Work instruction → Format the entries as a Markdown table with the columns Row and Entry line, beginning with the line containing "Find the location of a" and continuing up to and including the last line of the entries. Leave out blank lines.

Study material →
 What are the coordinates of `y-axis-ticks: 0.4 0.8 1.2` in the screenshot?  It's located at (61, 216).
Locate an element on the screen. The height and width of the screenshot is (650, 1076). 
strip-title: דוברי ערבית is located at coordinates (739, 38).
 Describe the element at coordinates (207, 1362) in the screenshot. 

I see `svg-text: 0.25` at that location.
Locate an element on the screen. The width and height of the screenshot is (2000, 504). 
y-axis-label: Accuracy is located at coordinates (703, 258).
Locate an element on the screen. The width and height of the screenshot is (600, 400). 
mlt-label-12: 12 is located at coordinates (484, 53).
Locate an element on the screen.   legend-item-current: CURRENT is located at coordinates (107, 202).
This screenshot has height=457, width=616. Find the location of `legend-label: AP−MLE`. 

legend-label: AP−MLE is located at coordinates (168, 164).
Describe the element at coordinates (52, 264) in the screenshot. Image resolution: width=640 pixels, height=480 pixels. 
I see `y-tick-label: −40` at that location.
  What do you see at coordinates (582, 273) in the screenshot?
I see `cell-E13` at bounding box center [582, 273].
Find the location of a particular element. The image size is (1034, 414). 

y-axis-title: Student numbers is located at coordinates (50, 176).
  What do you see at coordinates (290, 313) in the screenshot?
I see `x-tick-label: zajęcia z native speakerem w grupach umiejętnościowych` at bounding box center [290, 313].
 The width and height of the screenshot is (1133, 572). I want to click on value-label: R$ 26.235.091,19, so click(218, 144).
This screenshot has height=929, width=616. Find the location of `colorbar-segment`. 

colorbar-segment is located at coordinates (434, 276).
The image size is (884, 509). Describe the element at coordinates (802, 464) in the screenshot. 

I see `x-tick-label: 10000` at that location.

Finished exercise →
| Row | Entry line |
|---|---|
| 1 | Find the location of a particular element. The image size is (1034, 414).  |
| 2 | y-axis-title: Student numbers is located at coordinates (50, 176). |
| 3 |   What do you see at coordinates (290, 313) in the screenshot? |
| 4 | I see `x-tick-label: zajęcia z native speakerem w grupach umiejętnościowych` at bounding box center [290, 313]. |
| 5 |  The width and height of the screenshot is (1133, 572). I want to click on value-label: R$ 26.235.091,19, so click(218, 144). |
| 6 | This screenshot has height=929, width=616. Find the location of `colorbar-segment`.  |
| 7 | colorbar-segment is located at coordinates (434, 276). |
| 8 | The image size is (884, 509). Describe the element at coordinates (802, 464) in the screenshot.  |
| 9 | I see `x-tick-label: 10000` at that location. |